Aber mir geht es nicht um eine Buchrezension, vielmehr möchte ich Gedanken des Buches zum Anlass nehmen, mich selbst nochmal systematisch mit dem Vorgehen in der Softwareentwicklung zu beschäftigen. Was tun wir denn da eigentlich, wenn wir Anforderungen in Software gießen? Und wenn geklärt ist, was wir da tun, wie wird das am besten getan?

Meine These: Softwareentwicklung ist verlustbehaftete Kommunikation unvollständiger Daten. Deshalb ist Softwareentwicklung so besonders.

Datenübermittlung systematisch

Softwareentwicklung setzt Ideen im Kopf des Kunden um in Software, die der Kunde nutzt.
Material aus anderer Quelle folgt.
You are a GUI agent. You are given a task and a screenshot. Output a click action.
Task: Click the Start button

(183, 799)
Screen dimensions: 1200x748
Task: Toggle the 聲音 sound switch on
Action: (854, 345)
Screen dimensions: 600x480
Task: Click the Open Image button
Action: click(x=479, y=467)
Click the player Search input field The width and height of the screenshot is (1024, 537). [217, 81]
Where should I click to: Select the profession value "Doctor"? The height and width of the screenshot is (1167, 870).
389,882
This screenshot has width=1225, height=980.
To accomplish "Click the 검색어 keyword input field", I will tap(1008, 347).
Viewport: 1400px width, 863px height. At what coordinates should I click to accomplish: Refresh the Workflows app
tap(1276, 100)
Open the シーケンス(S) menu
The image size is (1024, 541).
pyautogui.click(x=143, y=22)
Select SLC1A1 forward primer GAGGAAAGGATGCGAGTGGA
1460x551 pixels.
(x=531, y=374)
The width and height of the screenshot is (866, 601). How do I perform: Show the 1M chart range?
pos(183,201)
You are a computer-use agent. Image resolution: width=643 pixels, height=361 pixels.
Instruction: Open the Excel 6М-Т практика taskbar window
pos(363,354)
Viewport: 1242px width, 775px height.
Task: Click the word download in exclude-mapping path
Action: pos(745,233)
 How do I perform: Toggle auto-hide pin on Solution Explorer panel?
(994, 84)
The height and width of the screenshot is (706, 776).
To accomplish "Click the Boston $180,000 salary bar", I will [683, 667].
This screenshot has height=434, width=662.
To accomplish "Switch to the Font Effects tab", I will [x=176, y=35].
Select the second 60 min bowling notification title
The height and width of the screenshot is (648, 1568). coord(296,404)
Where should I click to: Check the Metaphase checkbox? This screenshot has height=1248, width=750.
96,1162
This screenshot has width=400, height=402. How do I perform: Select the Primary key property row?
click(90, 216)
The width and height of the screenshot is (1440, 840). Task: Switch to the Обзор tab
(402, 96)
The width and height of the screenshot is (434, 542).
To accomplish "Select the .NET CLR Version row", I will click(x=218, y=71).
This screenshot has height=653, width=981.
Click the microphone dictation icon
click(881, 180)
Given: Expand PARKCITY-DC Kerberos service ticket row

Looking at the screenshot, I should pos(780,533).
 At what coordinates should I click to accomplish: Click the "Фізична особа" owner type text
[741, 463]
Es geht also um eine Transformation von Ideen in ein Produkt. Naja, das ist noch nichts Besonderes; nichts anderes passiert in einem Restaurant, in dem ein Koch eine Idee für ein neues Gericht hat und am Ende liegt etwas auf dem Teller des Gastes. Auch da wird eine Idee in ein Produkt transformiert. Dennoch glaube ich, dass es nützlich ist, genau hinzuschauen und den Prozess der Softwareentwicklung einmal zu visualisieren.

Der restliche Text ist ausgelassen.